Researchers use particle beams to study nuclear reactions. For example, bumbarding a fissile material with neturons. Consider a beam of particles with density \(n \; [n/cm^3]\) and velocity \(v \; [cm/s]\), travelling in the same direction. The intensity of the beam is:
\( I = nv \; [\cfrac{n}{cm^2 s}]\)
This describes how many particles pass a unit area per second shown in the image below.
In a nuclear reactor, there are "beams" of neutrons coming from all directions at different velocities. We can generalize the intensity to the angular flux. The flux at a certain position, \( \vec r\), from particles of with speed \(v\) from 3-D direction \( \hat \Omega \) is:
\( \phi (\vec r, v, \hat \Omega) = n(\vec r, v, \hat \Omega) \cdot v \)
The flux is different at every location due to the geometry of the core and locations of fuel and neutron absorping material. In a CANDU reactor, the flux is naturally peaked in the center but flattened by Adjuster Rods.

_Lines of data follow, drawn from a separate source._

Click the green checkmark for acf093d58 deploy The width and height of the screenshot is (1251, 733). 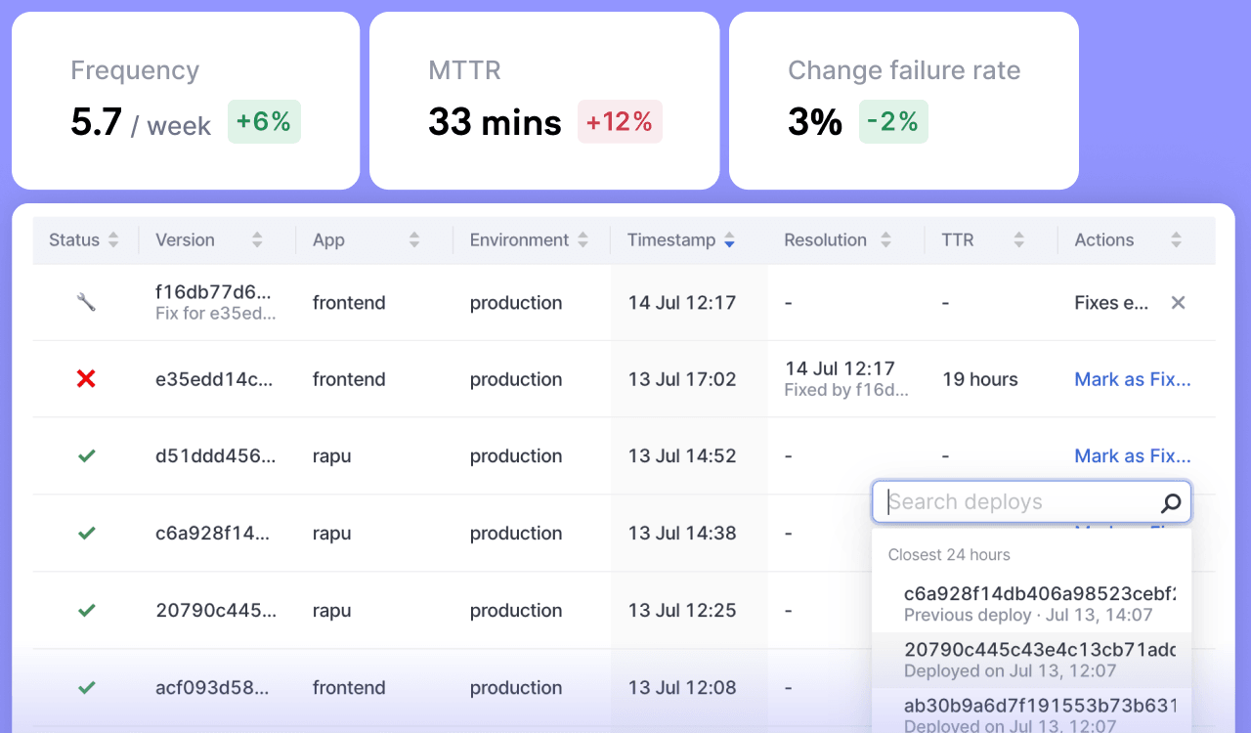pos(86,688)

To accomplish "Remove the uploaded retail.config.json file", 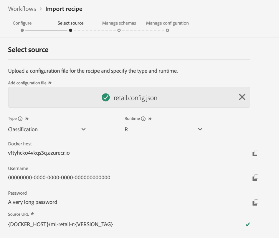I will coord(242,97).
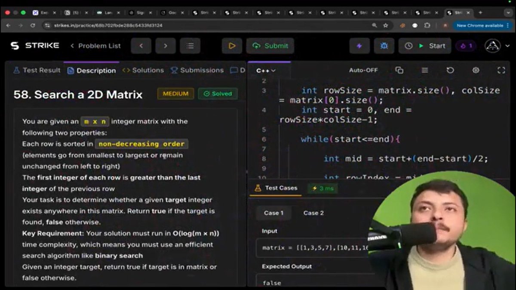This screenshot has width=516, height=290.
Task: Click the green Submit button
Action: click(x=270, y=46)
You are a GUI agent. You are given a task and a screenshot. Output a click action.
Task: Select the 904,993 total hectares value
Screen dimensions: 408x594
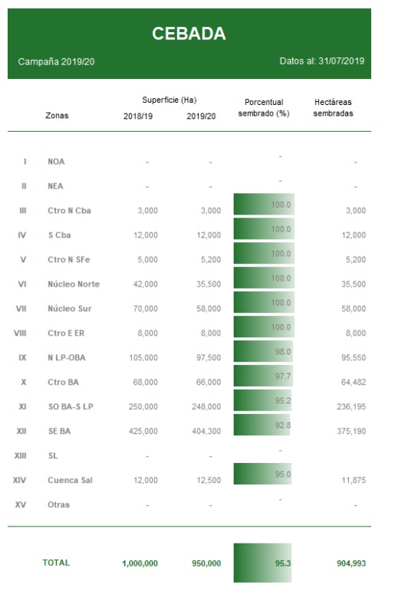pos(351,563)
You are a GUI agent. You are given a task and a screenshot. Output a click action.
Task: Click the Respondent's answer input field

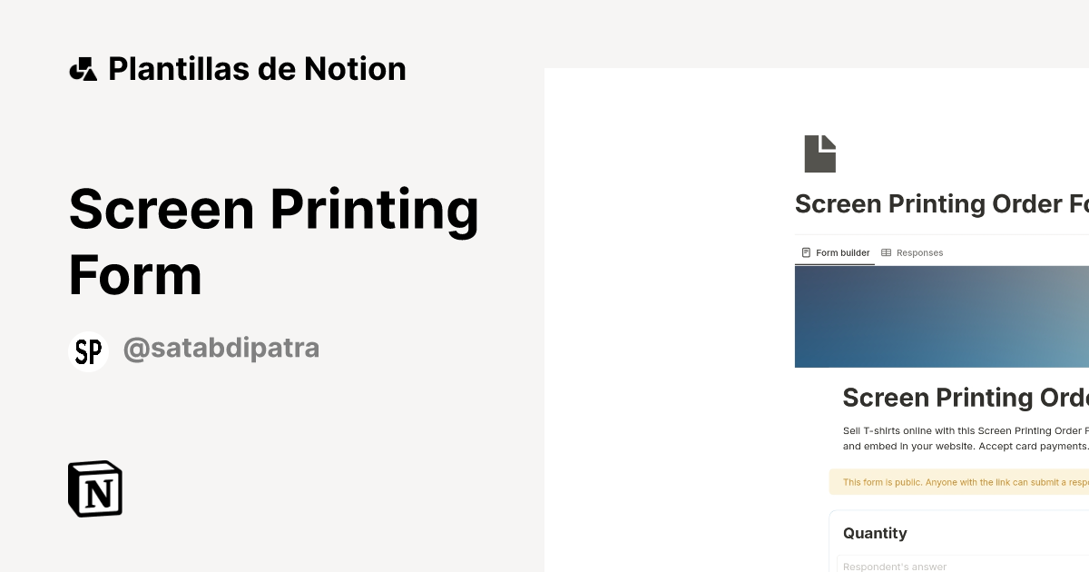coord(953,566)
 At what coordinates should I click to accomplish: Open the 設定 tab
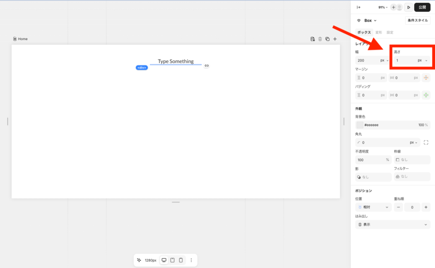pos(390,32)
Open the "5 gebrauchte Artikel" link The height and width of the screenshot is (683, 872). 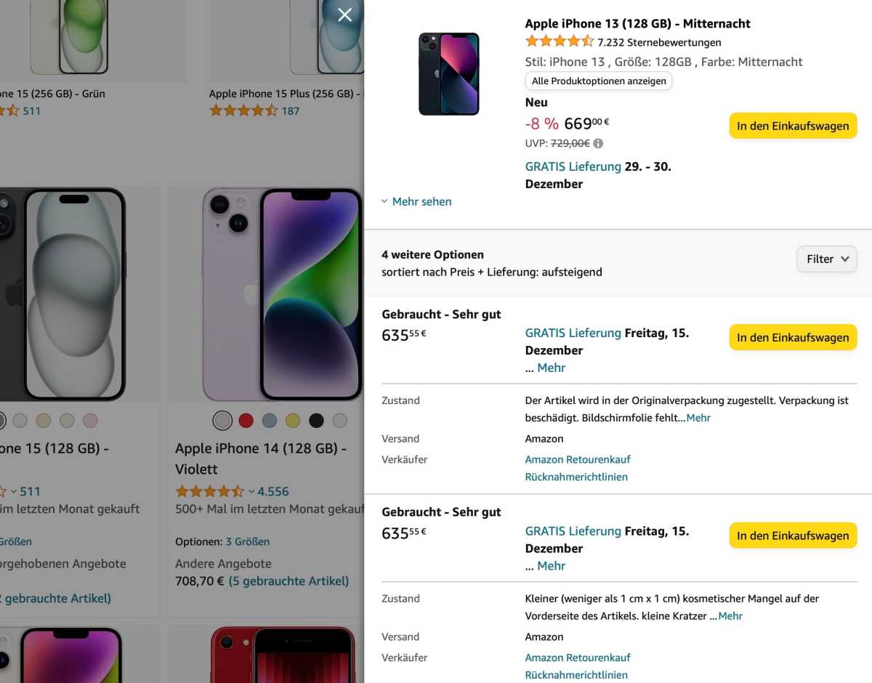288,581
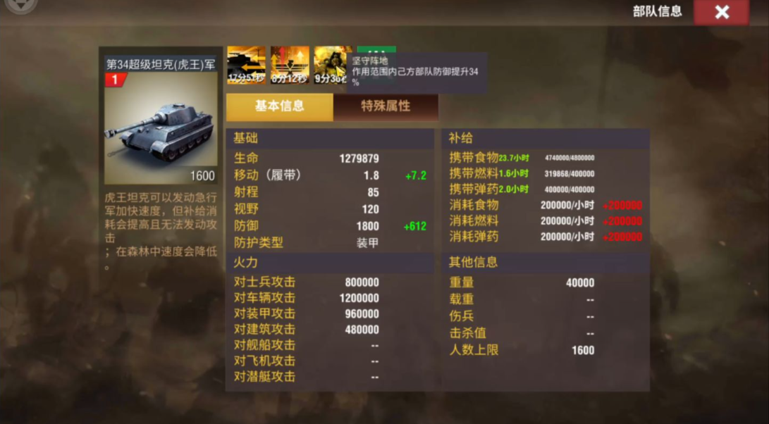Image resolution: width=769 pixels, height=424 pixels.
Task: Tap the green buff icon behind the tooltip
Action: pyautogui.click(x=376, y=49)
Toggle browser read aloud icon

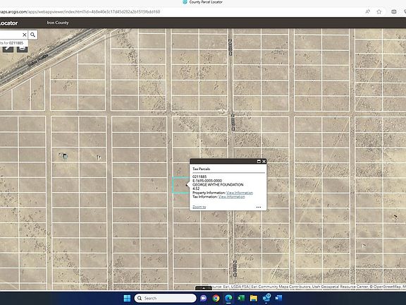pos(368,12)
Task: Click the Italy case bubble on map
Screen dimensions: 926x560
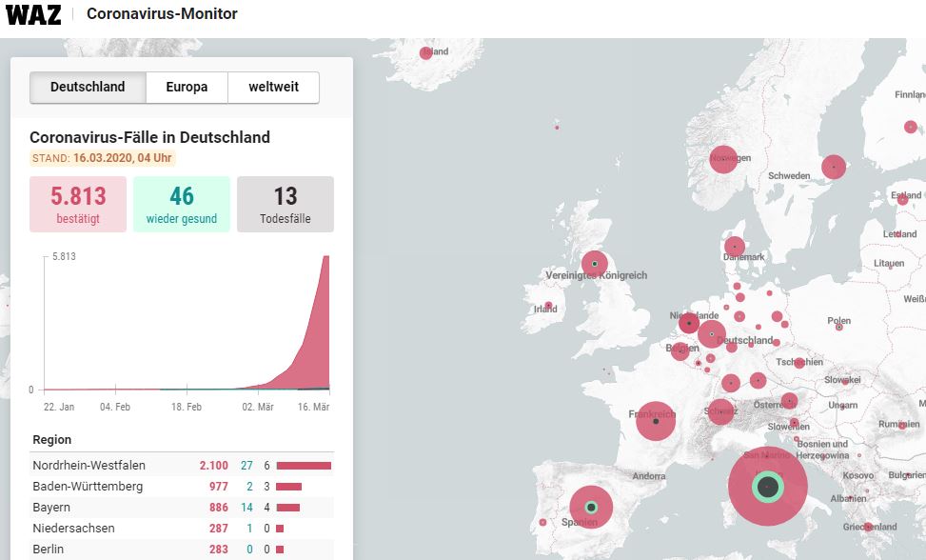Action: pyautogui.click(x=767, y=487)
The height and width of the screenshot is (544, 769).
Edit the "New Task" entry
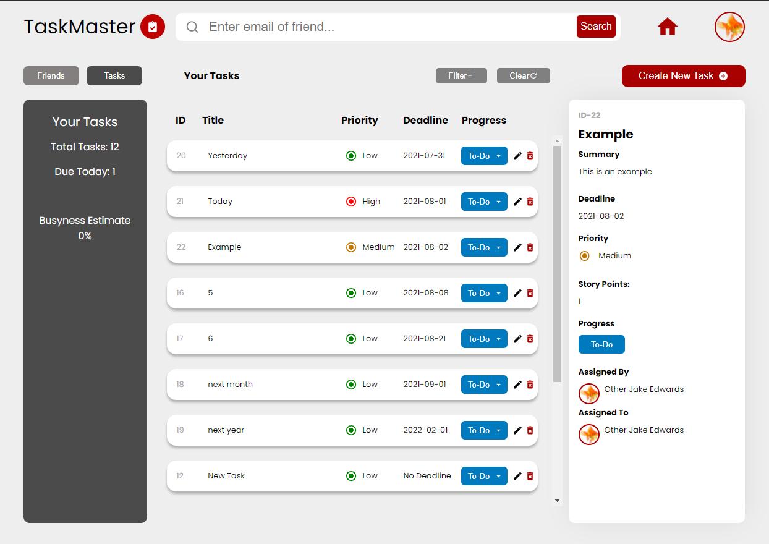click(x=517, y=476)
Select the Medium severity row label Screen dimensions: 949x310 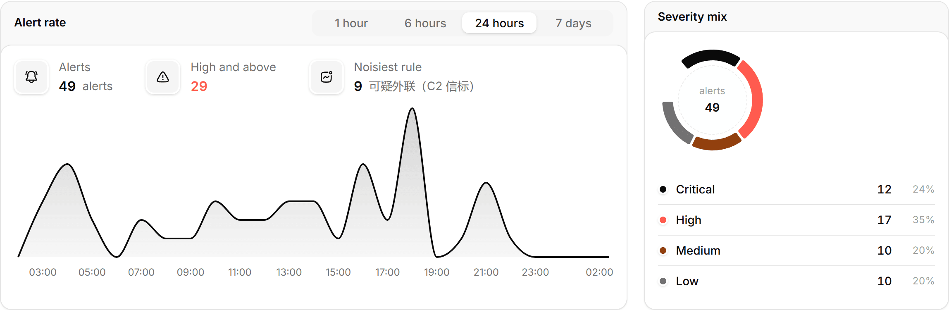(698, 250)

We can add up all the angular fluxes for a given direction and/or speed:
\( \phi (\vec r, v) = \int_{4\pi} \phi (\vec r, v, \hat \Omega)d\hat \Omega \)
\( \phi (\vec r) = \int \phi (\vec r, v)dv \)
A computer program keeps track of the number of neutrons hitting a small target (\(5 \; [cm^2] * 2 \;[cm]\)). The tallies after \(1 \; [min]\) are shown below. What are the average fluxes for each energy group and the total average flux at the sample?
Count | Speed \([\cfrac{m}{s}]\) |
\(100,000\) | \(500\) |
\(400,000\) | \(1,000\) |
\(200,000\) | \(2,000\) |
Different nuclear reactions occur with a certain probability dependent on the atom, incoming energy of the particles etc. The microscopic cross section represents the probability an incoming particles has to interact with a single atom. It is represented by \( \sigma \) with units of area \([cm^2]\). The macroscopic cross section represents the probability of interacting with any target atom given by \( \Sigma = N\sigma \) with units of \( [cm^{-1}] \) where \(N\) is the atomic density of the target. Somtimes, cross sections are provided in units of \([barns]\) where \(1 \; [barn] = 10^{-24} \; [cm^2]\).
Each nuclear reaction has its own cross section. For example, the scattering, absorption and capture cross sections are identified as \( \Sigma_s, \Sigma_a, \Sigma_{\gamma} \) respectivley and the total cross section is \( \Sigma_{total} = \sum \Sigma_i \).
The cross section is dependent on the energy of the incoming particle. In thermal fission, slow neutrons induce fission ins U-235. The fission cross section for uranium tends to be greater when the neutron energy is lower. Hence, moderators are used to thermalize the nuetrons.
The microscopic cross section of lead is \( ~ 0.2 \; [barn]\). What is the macroscopic cross section?
The reaction rate describes how many reactions occur per second per unit volume and is found using the formula:
\( RR = \Sigma \phi \; [\cfrac{rxn}{cm^3s}]\)
Since there are different reactions, there are also different reaction rates such as \( RR_s, RR_a, RR_{\gamma} \).
The reaction rate can be multiplied by the volume to calculate the interaction rate \(IR = RR \cdot V \; [\cfrac{rxn}{s}]\).
The neutron flux on the periphery of a reactor is \( 10^{11} \; [\cfrac{n}{cm^2 s}]\). A \(12 \; [cm]\) tall cylindrical target (\(r = 2 \; [cm], \rho = 3.5 \; [\cfrac{g}{cm^3}], MM = 51, \sigma = 9 \; [b])\). Calculate the interaction rate within the sample.
A common scenario is to calculate the intensity of a beam over (or at the end) of a target (for example, a shield). We have seen that the reaction rate is proportional to the intensity. As particles undergo nuclear reactions, there are fewer of them left to react. As with radioactive decay, we can write an equation to describe the rate of change of intensity:
\( \cfrac{dI}{dx} = -I \Sigma \)
This differential equation is separable and has the solution:
\( I(x) = I_0 e^{-\Sigma x} \)
The image below shows that larger cross sections cause the intensity to decrease faster.